*WORK REQUEST*: Verbatim reproduction of the entries is required; images must be omitted.

-- Opening Marker --

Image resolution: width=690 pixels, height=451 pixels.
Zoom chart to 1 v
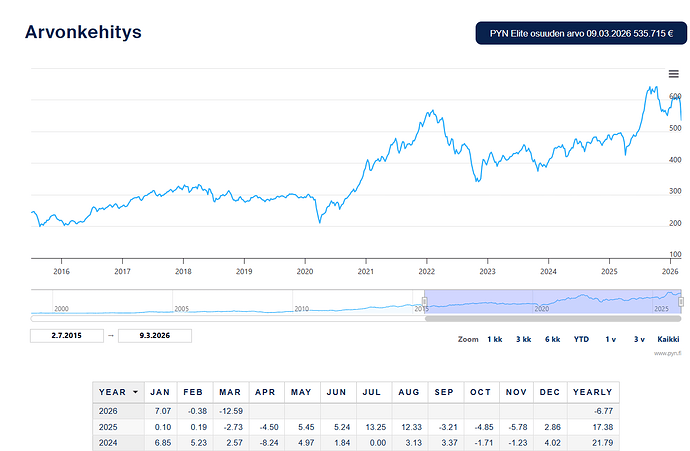click(x=610, y=340)
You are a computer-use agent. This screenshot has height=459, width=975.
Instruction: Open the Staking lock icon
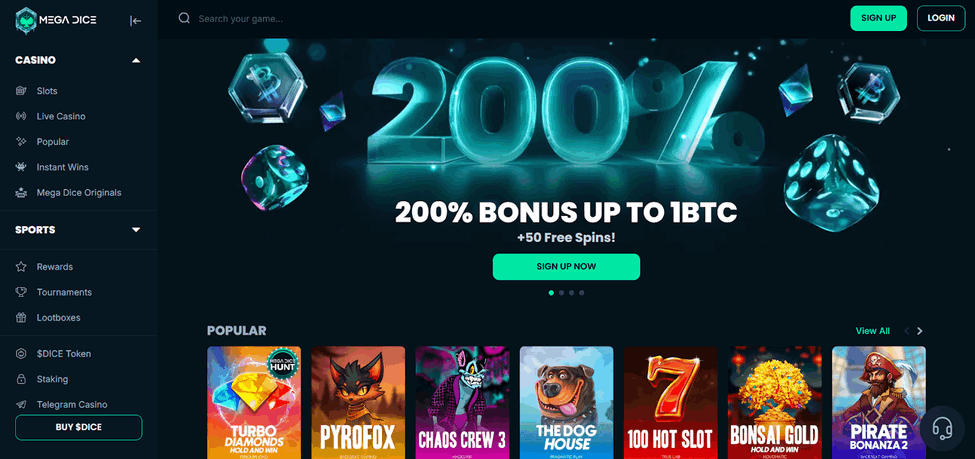tap(21, 379)
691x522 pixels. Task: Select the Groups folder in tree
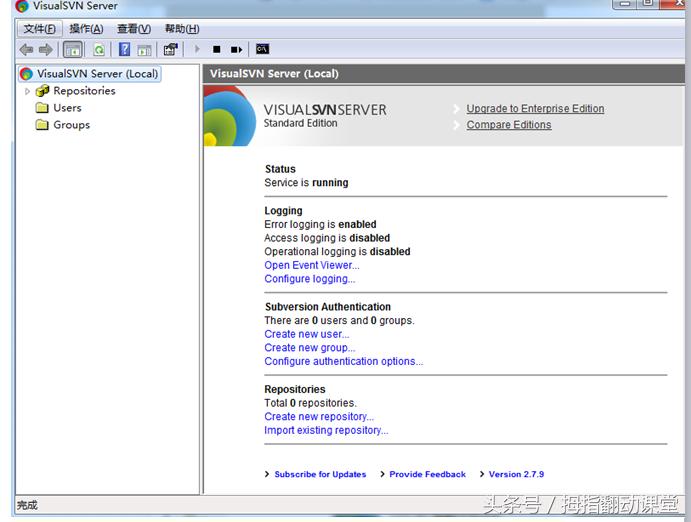[71, 125]
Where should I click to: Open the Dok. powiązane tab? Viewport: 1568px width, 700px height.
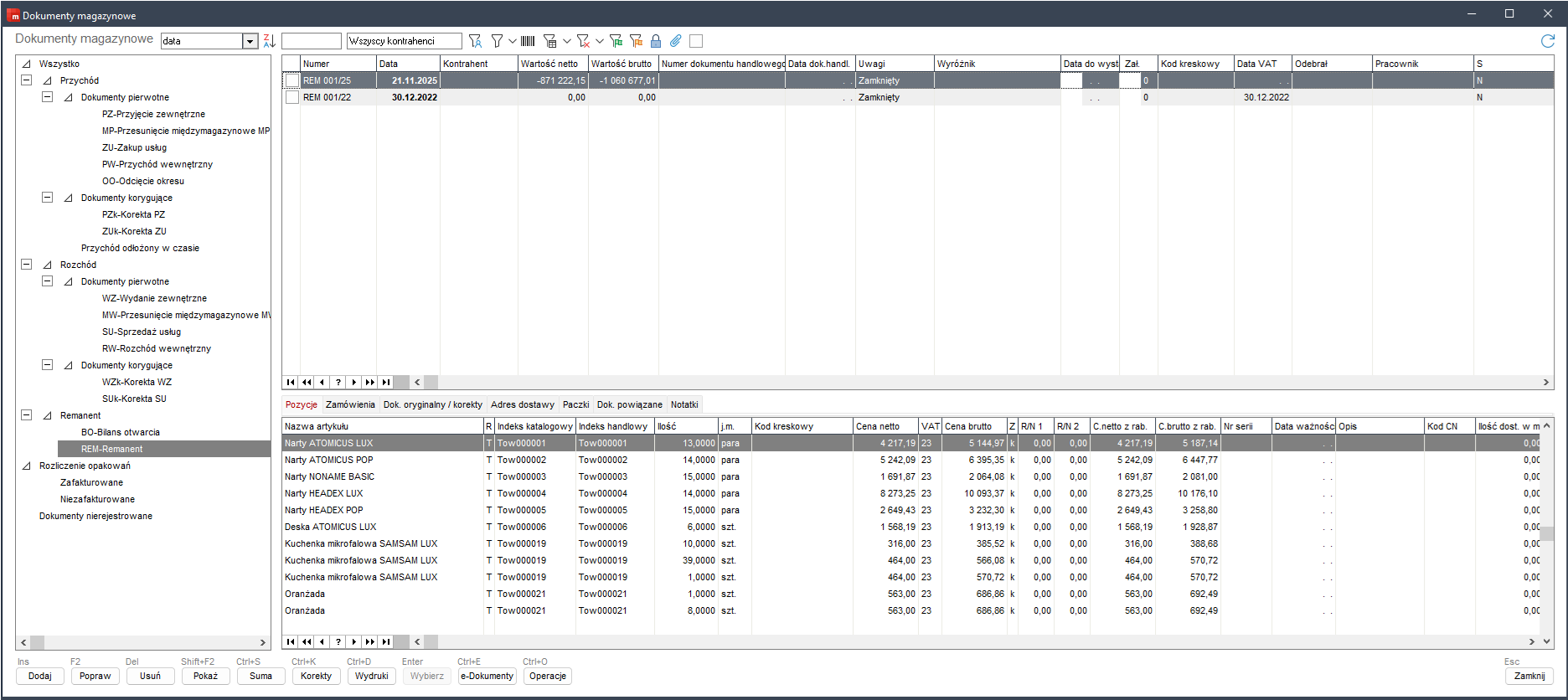[x=629, y=404]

-- Closing Marker --

*ANSWER BELOW*:
Image resolution: width=690 pixels, height=451 pixels.
Zoom chart to 1 v
click(x=610, y=340)
You are a computer-use agent. This screenshot has height=459, width=975.
Instruction: Open the Staking lock icon
tap(21, 379)
691x522 pixels. Task: Select the Groups folder in tree
[71, 125]
Where should I click to: Open the Dok. powiązane tab? Viewport: 1568px width, 700px height.
[x=629, y=404]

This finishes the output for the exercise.